“To make a long story short,” Al said, but it was much too late for that. He’d been rattling on for a half hour about whatever trivial subject came into his mind, taking only short breaks to inhale and then get back to his long-winded dissertation about the deleterious effect of global warming on long underwear and snow shovel sales.
I was trapped. We were carpoolers back then and he had me cornered behind the wheel of my old Chevy while he pontificated ad nauseam. I tried desperately to escape mentally at least, reading every road sign and singing under my breath – “99 bottles of beer on the wall, 99 bottles of beer…”
You might find it interesting to know that between Route 287 in Parsippany and Willowbrook Mall in Wayne there are 506 telephone poles on the eastbound side of Route 46. I might have missed a few in Pine Brook when I had to give way to an ambulance.
The ambulance reminded Al of his gall bladder operation six years previously and I was given yet another graphic account of the episode beginning with his initial abdominal pains and vomiting. By the time he got to his rehab experiences and his extensive critique of the hospital staff I was having my own abdominal pains. (I’m very impressionable.)

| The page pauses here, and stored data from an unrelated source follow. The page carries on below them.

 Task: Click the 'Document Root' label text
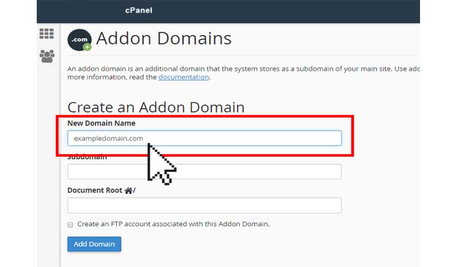click(95, 190)
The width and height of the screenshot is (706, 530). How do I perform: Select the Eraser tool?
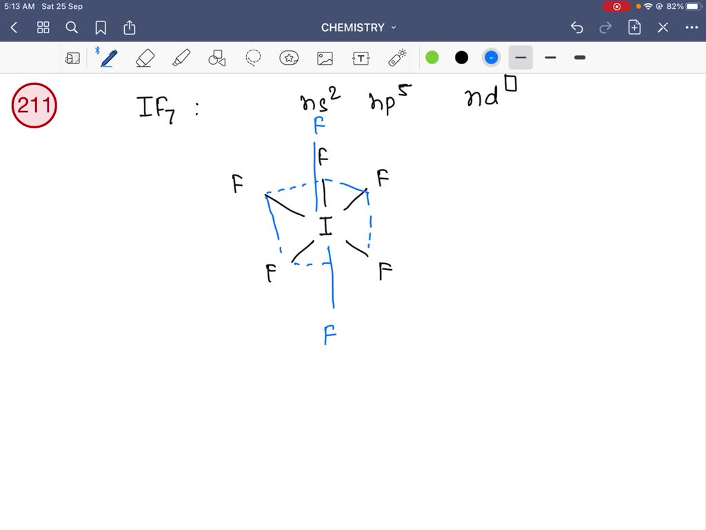(x=145, y=58)
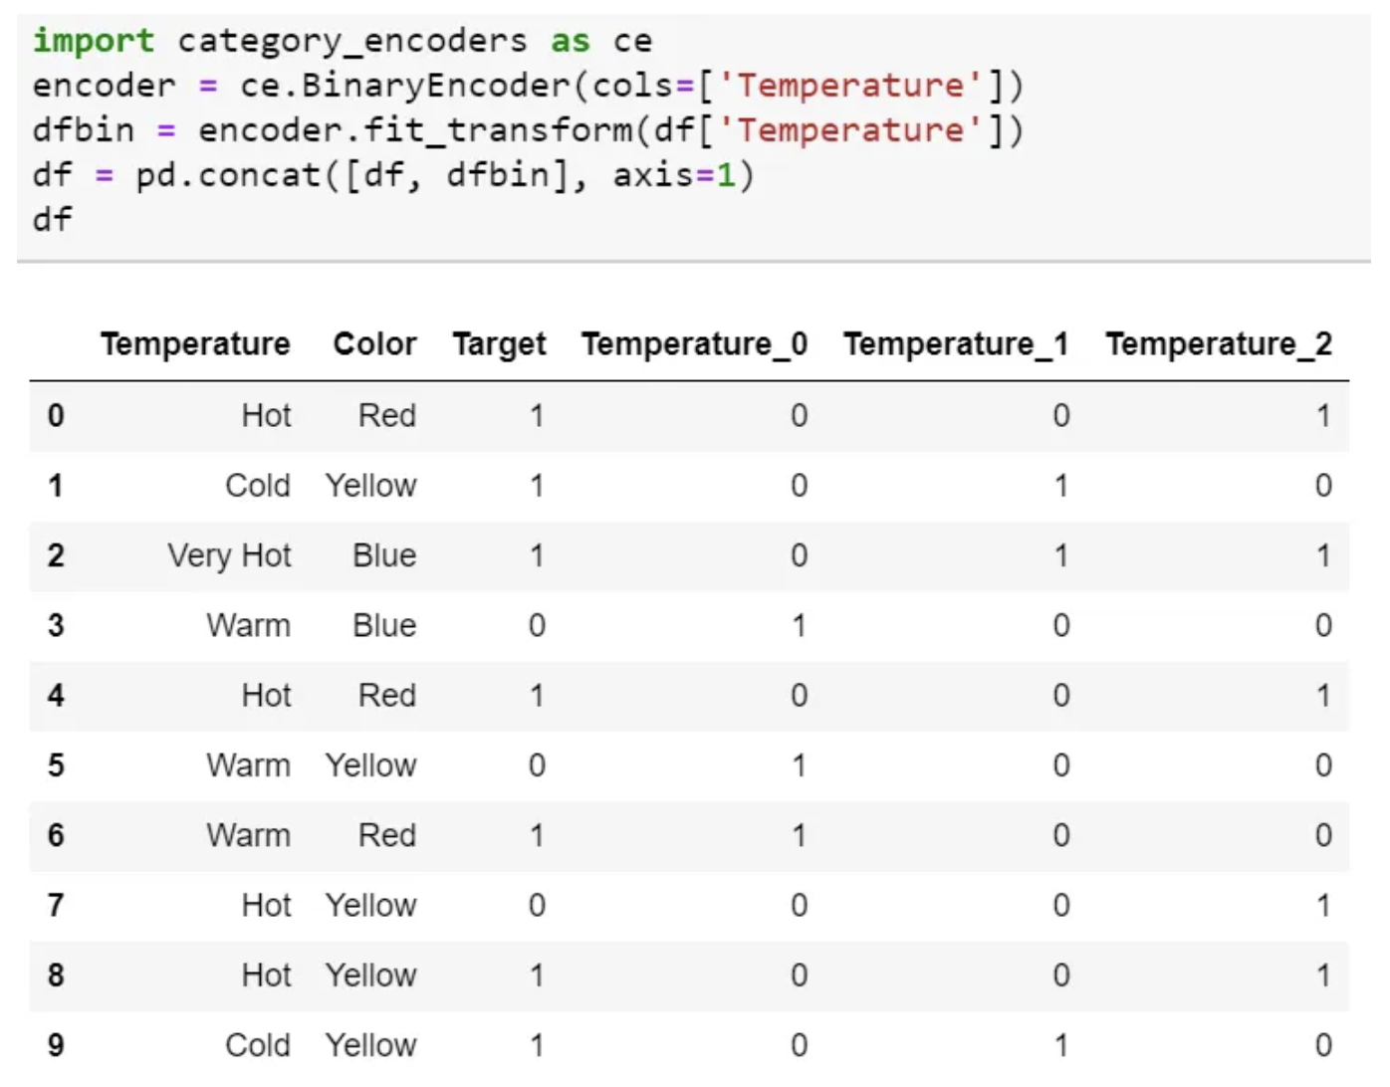
Task: Click row index 0 label
Action: (56, 415)
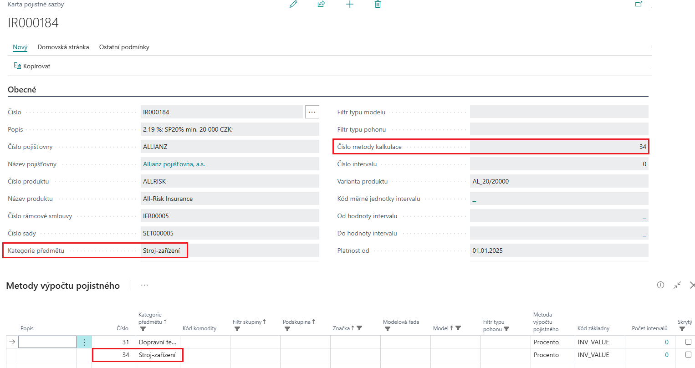The width and height of the screenshot is (695, 368).
Task: Open the Číslo field lookup ellipsis button
Action: coord(312,112)
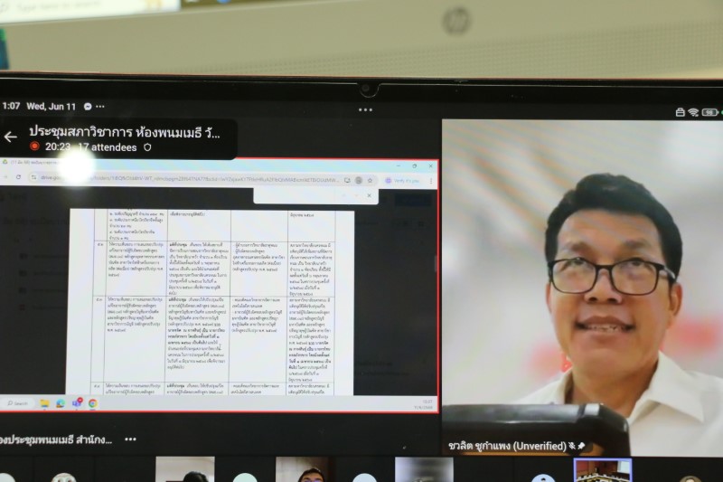Click the reload button in shared browser
This screenshot has width=723, height=482.
click(20, 180)
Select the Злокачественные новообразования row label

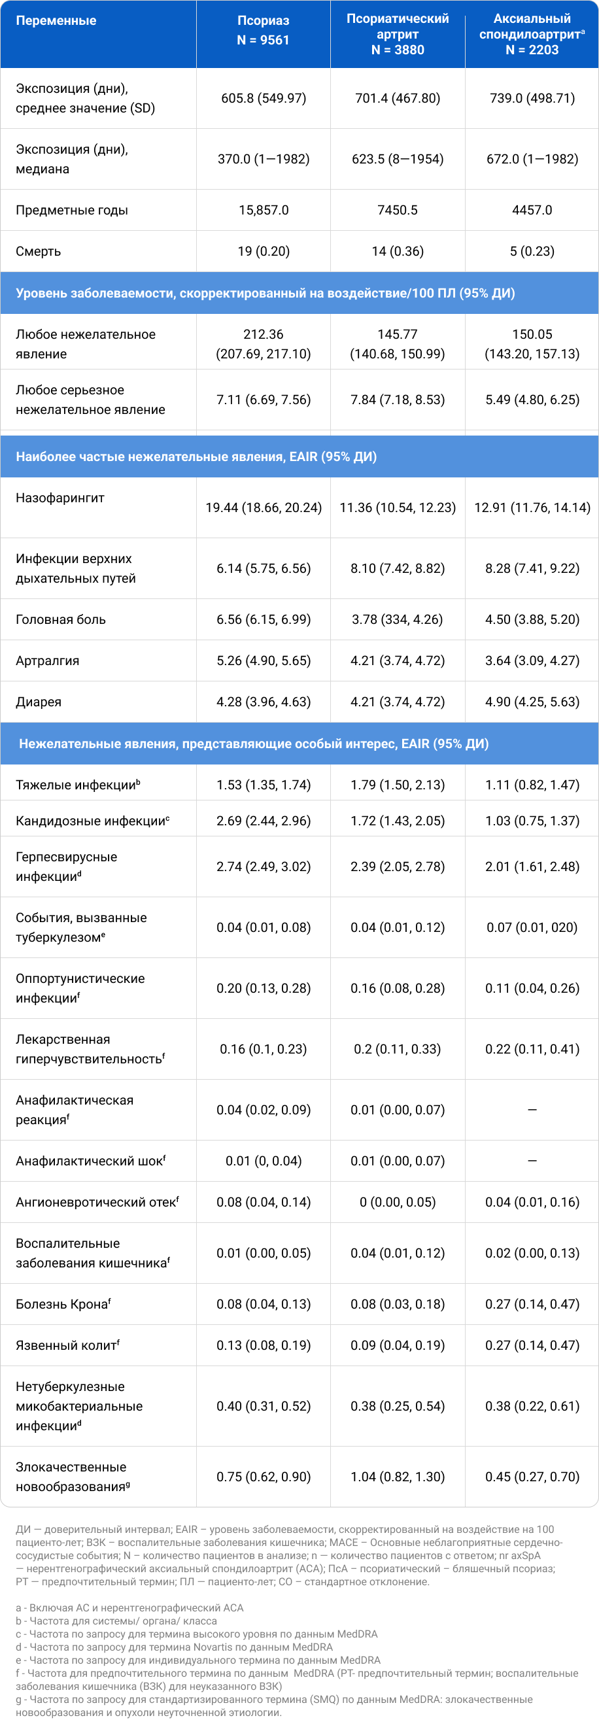pos(73,1476)
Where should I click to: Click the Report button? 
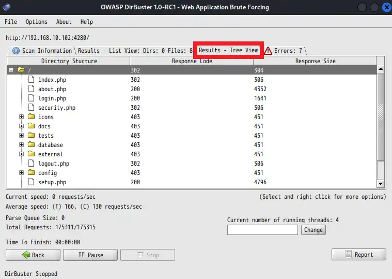coord(359,255)
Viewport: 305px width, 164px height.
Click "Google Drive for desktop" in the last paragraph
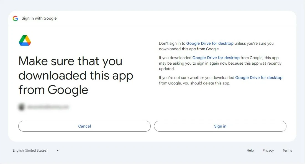click(259, 78)
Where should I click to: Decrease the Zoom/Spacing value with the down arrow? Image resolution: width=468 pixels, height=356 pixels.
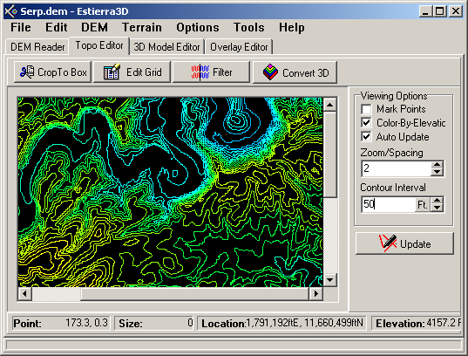[x=437, y=172]
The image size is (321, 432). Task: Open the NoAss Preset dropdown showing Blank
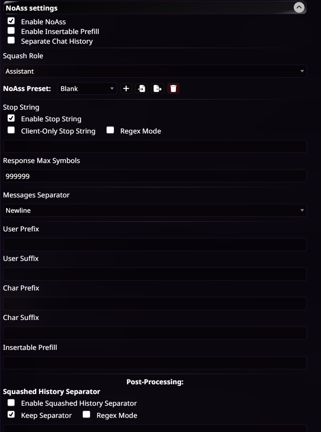coord(87,89)
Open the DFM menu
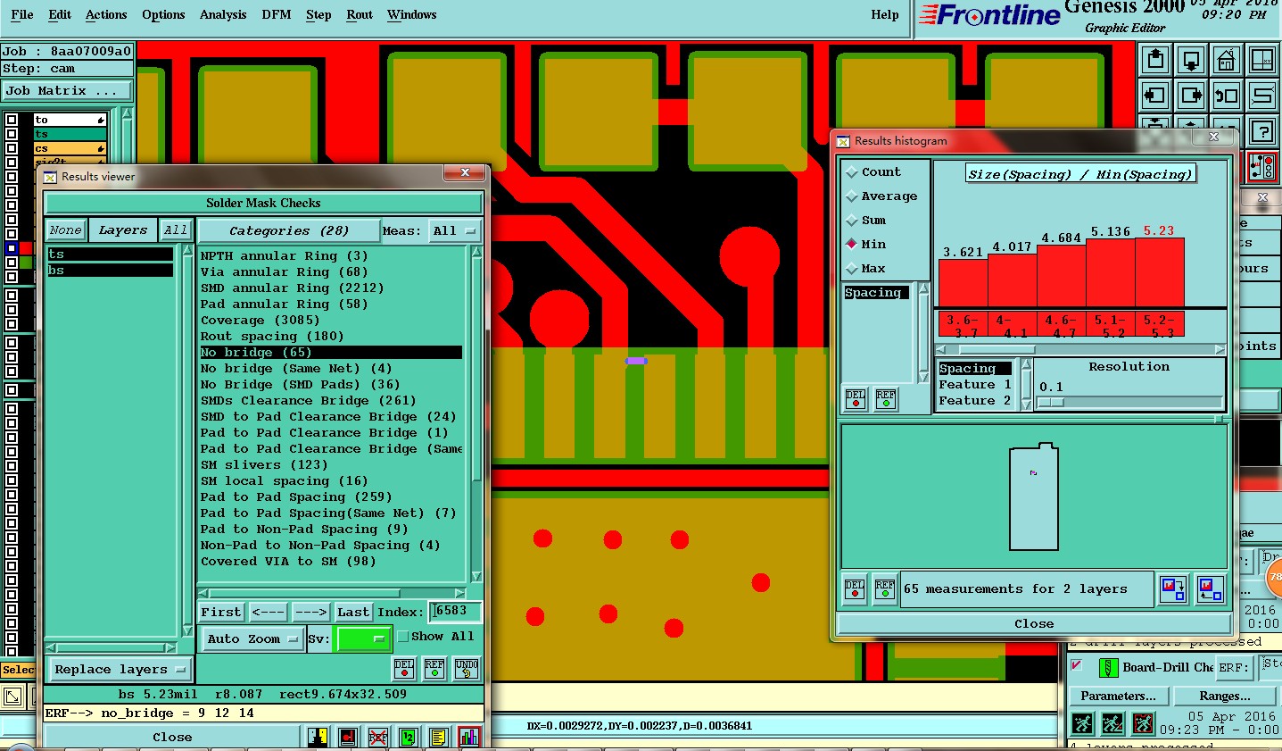This screenshot has height=751, width=1282. 277,15
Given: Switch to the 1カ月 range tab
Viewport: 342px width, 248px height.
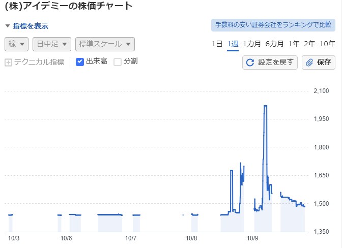Looking at the screenshot, I should 252,44.
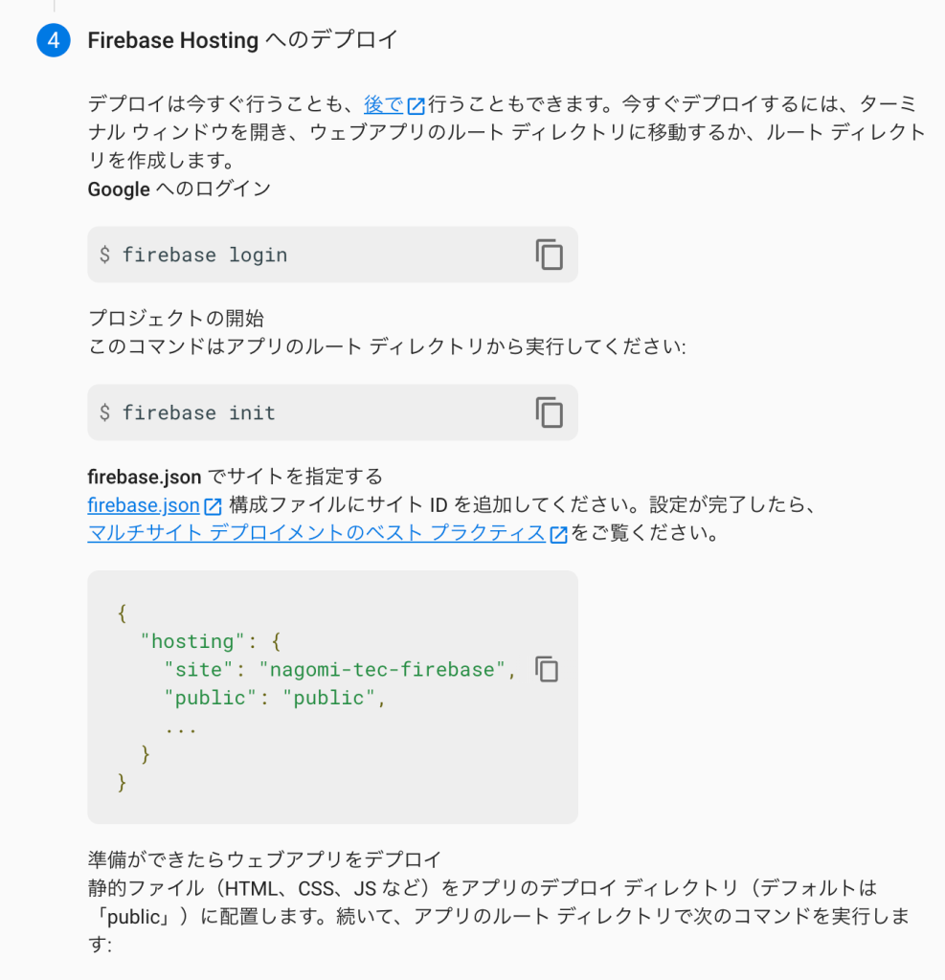
Task: Open the firebase.json documentation link
Action: [x=143, y=505]
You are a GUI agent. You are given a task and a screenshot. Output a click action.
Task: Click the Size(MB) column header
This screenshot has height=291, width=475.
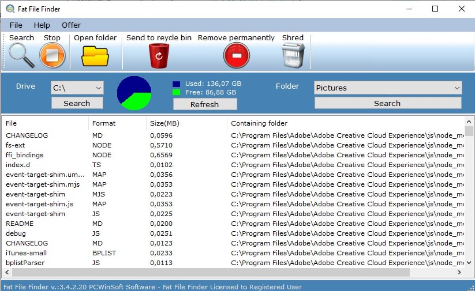(x=164, y=123)
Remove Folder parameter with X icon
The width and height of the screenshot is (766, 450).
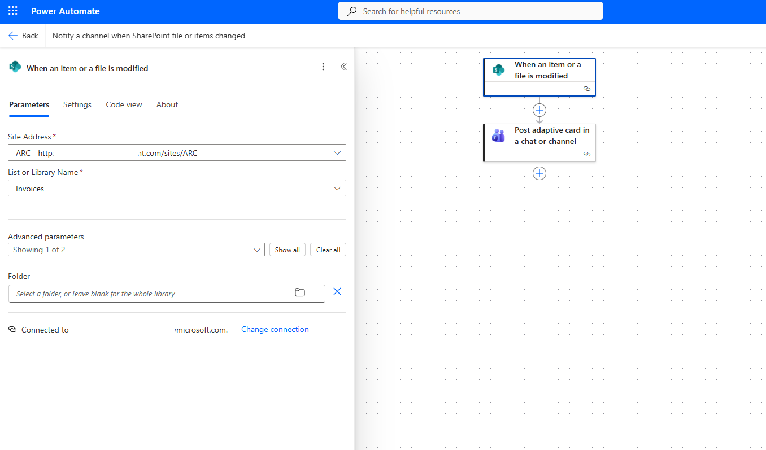[337, 292]
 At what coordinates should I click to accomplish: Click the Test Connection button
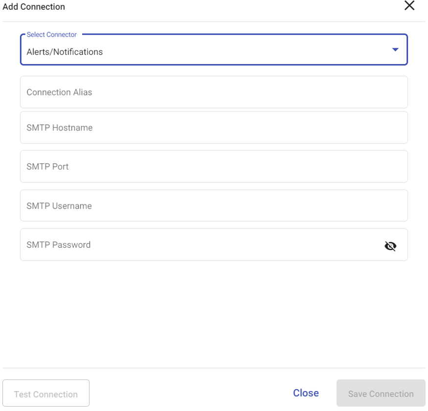tap(46, 393)
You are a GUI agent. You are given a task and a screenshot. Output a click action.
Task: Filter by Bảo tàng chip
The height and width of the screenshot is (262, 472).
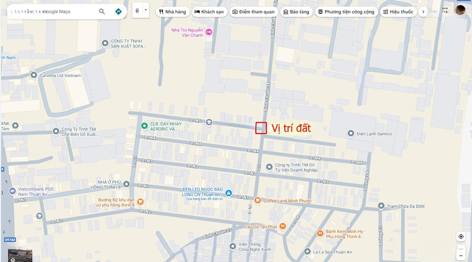(296, 12)
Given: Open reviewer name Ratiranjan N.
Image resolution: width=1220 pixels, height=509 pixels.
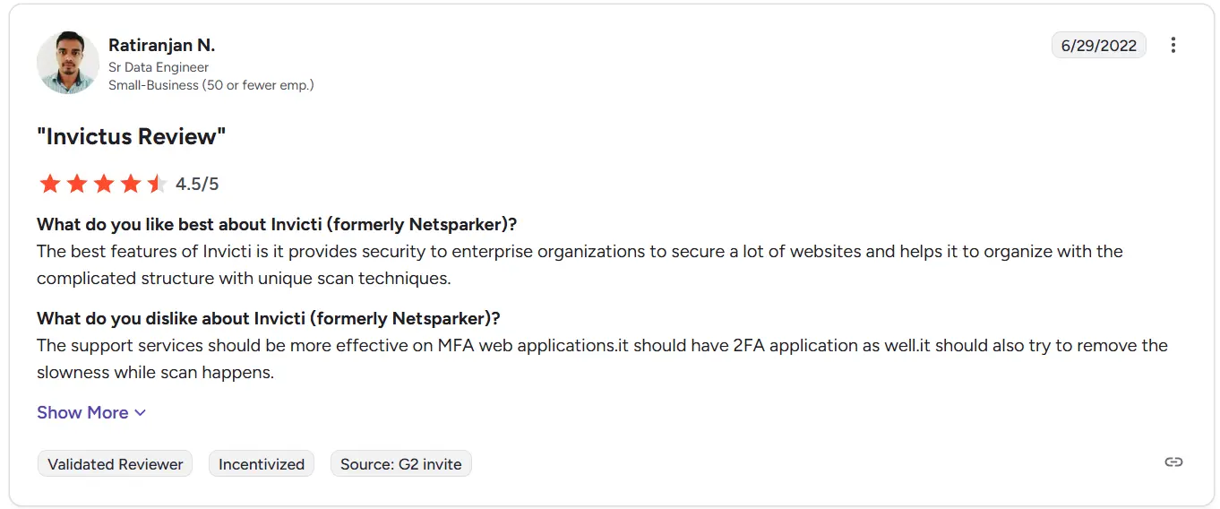Looking at the screenshot, I should tap(162, 45).
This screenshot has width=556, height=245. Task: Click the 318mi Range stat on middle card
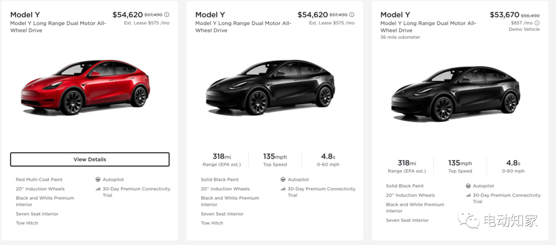point(221,160)
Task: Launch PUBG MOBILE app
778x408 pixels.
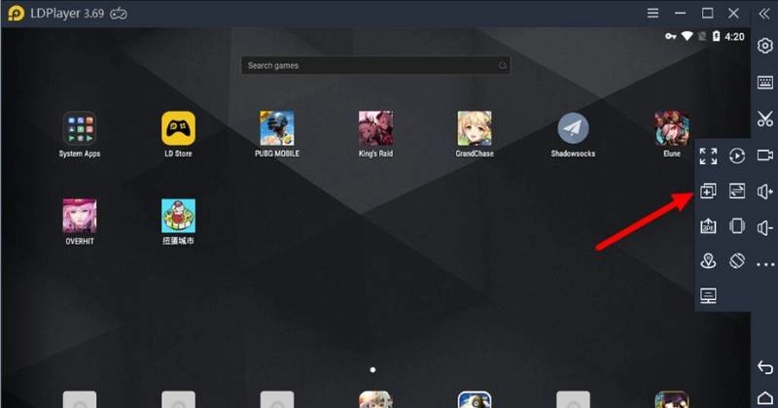Action: (277, 128)
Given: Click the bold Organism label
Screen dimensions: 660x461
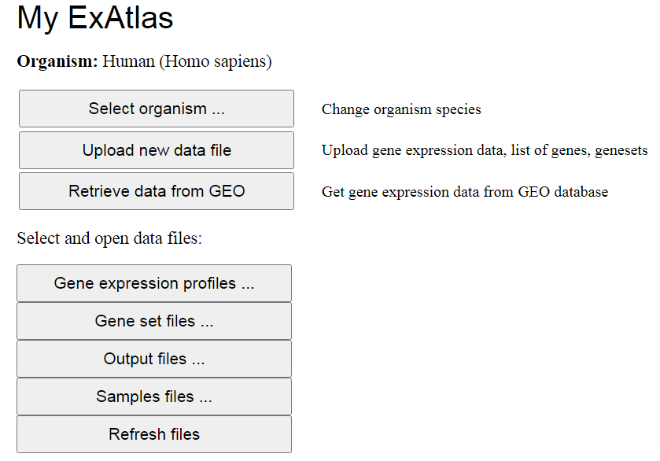Looking at the screenshot, I should tap(57, 61).
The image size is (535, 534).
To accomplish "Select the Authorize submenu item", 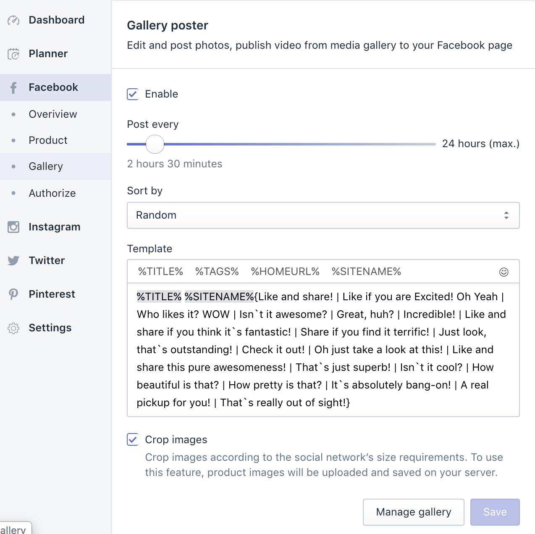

I had to exceed the speed limit to shorten his soliloquy and to keep from moaning. I always blamed the moaning on a fictitious war wound to keep from hurting Al’s feelings, but that would set him off on a recitation of the rigors of his two-year Air Force hitch. It was quite a dramatic account and I had to keep reminding myself that Al was a clerk typist stationed on an island called Staten.